I never said the MMR is directly responsible for the rise in autism. I didn't say it was the dramatic increase in the schedule (which does correlate with the rise in autism). I didn't say it was only because of Thimerosal either. In fact, I never even said it was only because of vaccines. I think there are several other factors involved.

You clearly never read the Dr. Wakefield Lancet study. The study never concluded that the MMR causes autism.

My main issue with vaccines is that they need to be made safer. Thimerosal needs to be removed completely. Further testing needs to be done on the MMR. I think the schedule is way too demanding. But, what motivation does Merck have to produce the safest vaccines possible when a brainwashed American public has become so pro-vaccine? Thanks to a costly PR campaign, it is at the point where no one can even question them without people losing their minds. What benefit does Thimerosal have other than a financial benefit to Merck? NONE. So, why would anyone support Merck's decision to continue using it?

By jasryl6 (not verified) on 22 Dec 2016 #permalink

In reply to by Chris (not verified)

jasryl6 noted that "individuals who faint sometimes have tonic-clonic (jerking) movements and seizure-like activity."

Indeed.

However, it happens that that's true whether the syncope follows the sight of blood, exercise, vaccination, or acupuncture. It happens that adolescent girls, the target population for the initial anti-HPV vaccination efforts, are particularly prone to fainting. So?

Note that other vaccines given in adolescence, just like exercise, laceration, wound repair, and blood draws are similarly associated with risk of "fainting, tonic-clonic (jerking) movements and seizure-like activity." Gardasil-associated fainting, rare as it is, would be even less of a problem if the vaccine was routinely given only to middle-aged people, but then it wouldn't be particularly effective given that many in that population, unlike young adolescents, would probably have already been infected with HPV.

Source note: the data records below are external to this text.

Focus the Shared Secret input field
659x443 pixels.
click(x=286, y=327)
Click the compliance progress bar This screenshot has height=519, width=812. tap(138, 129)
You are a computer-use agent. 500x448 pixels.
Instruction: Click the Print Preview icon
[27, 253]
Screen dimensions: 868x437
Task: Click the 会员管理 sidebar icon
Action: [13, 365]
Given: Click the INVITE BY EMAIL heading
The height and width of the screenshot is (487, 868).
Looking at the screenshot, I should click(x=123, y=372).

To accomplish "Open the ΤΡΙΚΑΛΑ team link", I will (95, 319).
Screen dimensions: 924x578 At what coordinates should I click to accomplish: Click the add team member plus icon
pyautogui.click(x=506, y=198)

Oh, by the way: regarding "the Tripedia DTaP listed autism under adverse events," you should understand that vaccine package inserts are intended to be read at about the sixth-grade level. Accordingly, a sixth-grader should be able to help you to understand the difference between an event that was reported to have happened some time after vaccination and an event that was determined to have been caused by vaccination. Note that the Tripedia package insert also includes Sudden Infant Death Syndrome in that list, and that (stay with me now) since SIDS deaths are classified as SIDS deaths because they have NOT been attributed to any specific cause, your suggestion that the inclusion of autism alongside SIDS in that list implies causality is, at best, woefully ignorant.

Lots of things make people pass out. These include: getting shots, having blood drawn, seeing their own blood, watching someone else have blood drawn, low blood sugar, heat, and emotional shock.

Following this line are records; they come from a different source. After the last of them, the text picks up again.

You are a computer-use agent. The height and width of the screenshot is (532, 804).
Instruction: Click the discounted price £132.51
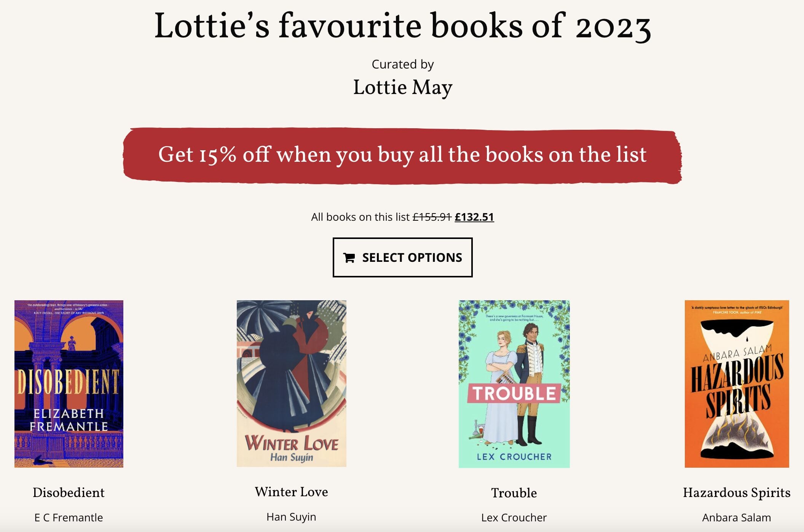pos(474,217)
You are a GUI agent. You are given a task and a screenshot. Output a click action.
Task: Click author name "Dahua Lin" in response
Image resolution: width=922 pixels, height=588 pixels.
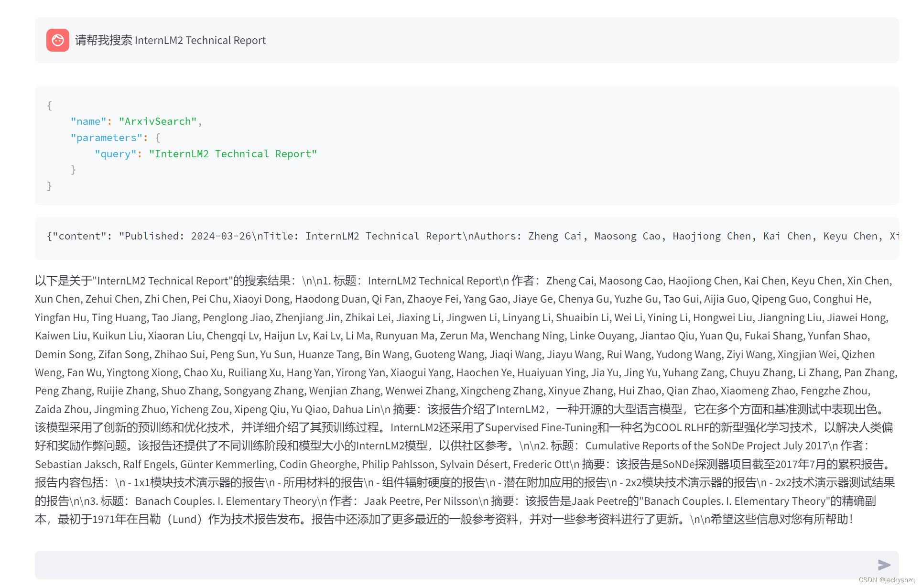point(356,409)
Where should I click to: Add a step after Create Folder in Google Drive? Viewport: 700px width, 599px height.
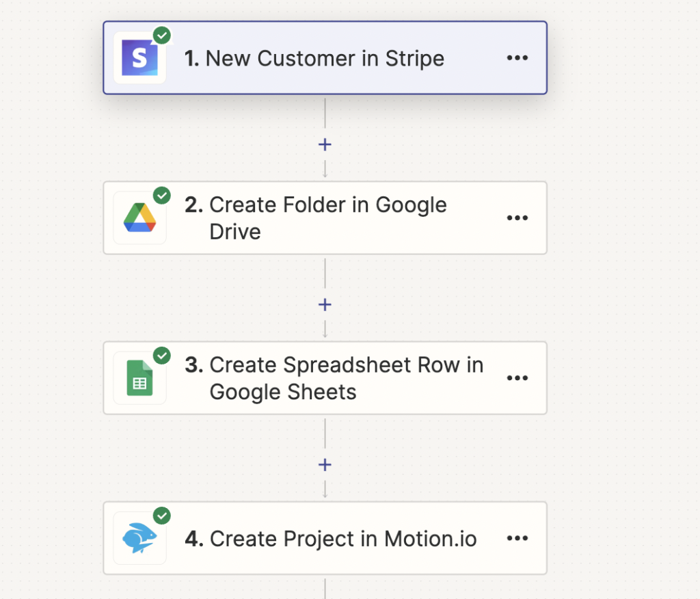(325, 304)
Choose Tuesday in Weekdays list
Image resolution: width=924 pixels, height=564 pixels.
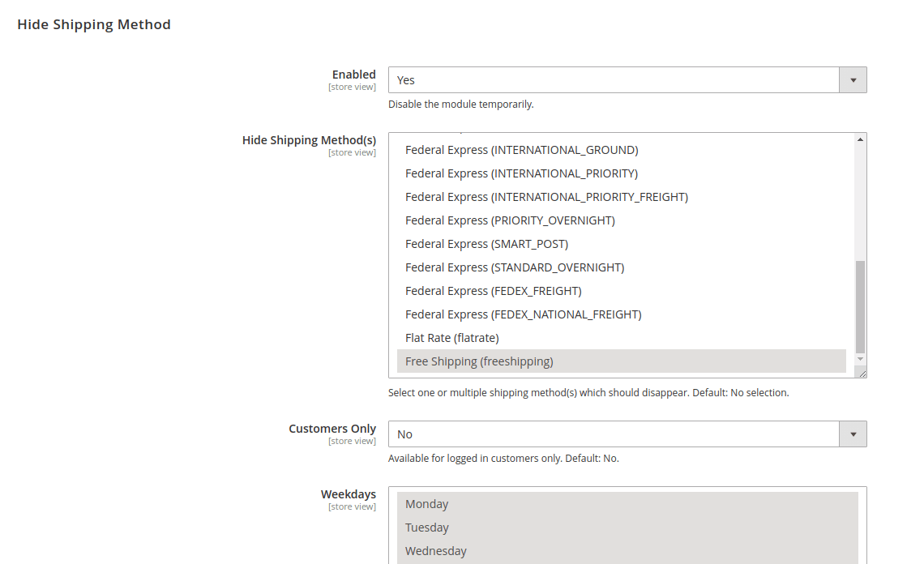pyautogui.click(x=427, y=528)
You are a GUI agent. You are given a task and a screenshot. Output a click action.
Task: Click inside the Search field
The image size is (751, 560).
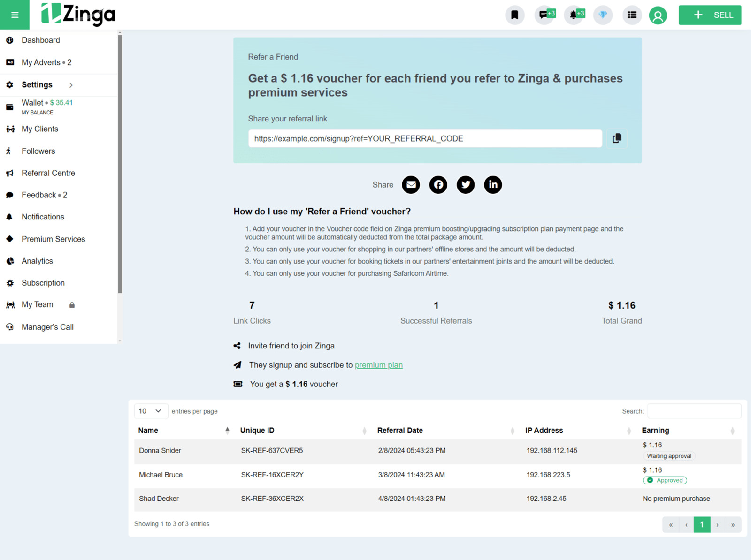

Back when I was younger I was told that gentlemen should never undress in front of young ladies with the lights on, as it may make the young ladies faint.

Being of a scientific bent, I put this to the test several times back then and always with the same outcome: no fainting, just pointing and laughing.

I am wondering whether jasryl6 has mistaken pointing and laughing for fainting.

By Chris Preston (not verified) on 21 Dec 2016 #permalink

@jasryl6 #202:

I can’t find any evidence to support what you are saying.

Did you see the blue-coloured words in my comment? That's a hyperlink. Click on it.
#205:

Dr. John Walker Smith, for example, stood by the Lancet paper. But, he won his case in court and had his license restored.

1. Walker-Smith did not "stand by the Lancet Paper". After his appeal, his own lawyer declared the vaccine autism causation hypothesis disproven.
2. Walker-Smith's appeal was basically "Wakefield deceived me". It doesn't exonerate Wakefield, it damages him further.

According to the CDC, the risk of death from measles is 1 in 1,000.

Death is not the only possible negative outcome from measles. My driving instructor was deaf in one ear thanks to measles.

Are you aware that a court in Italy ruled the vaccine Infanrix Hexa vaccine caused a child’s autism.

1. Nope. Wrong vaccine. The Court ruled that MMR caused a child's autism.
2. The verdict was overturned by a higher Court, which also criticised the lower Court for including Wakefield's "Case Study" as evidence.

By Julian Frost (not verified) on 21 Dec 2016 #permalink

There was a second ruling of the Tribunal of Milan in 2014 in a civil case against the Italian Government claiming that Infanrix Hexa SK vaccine caused autism. The expert appointed by the Judge in the case stated that the mercury in the vaccine could be the only cause of autism in this case.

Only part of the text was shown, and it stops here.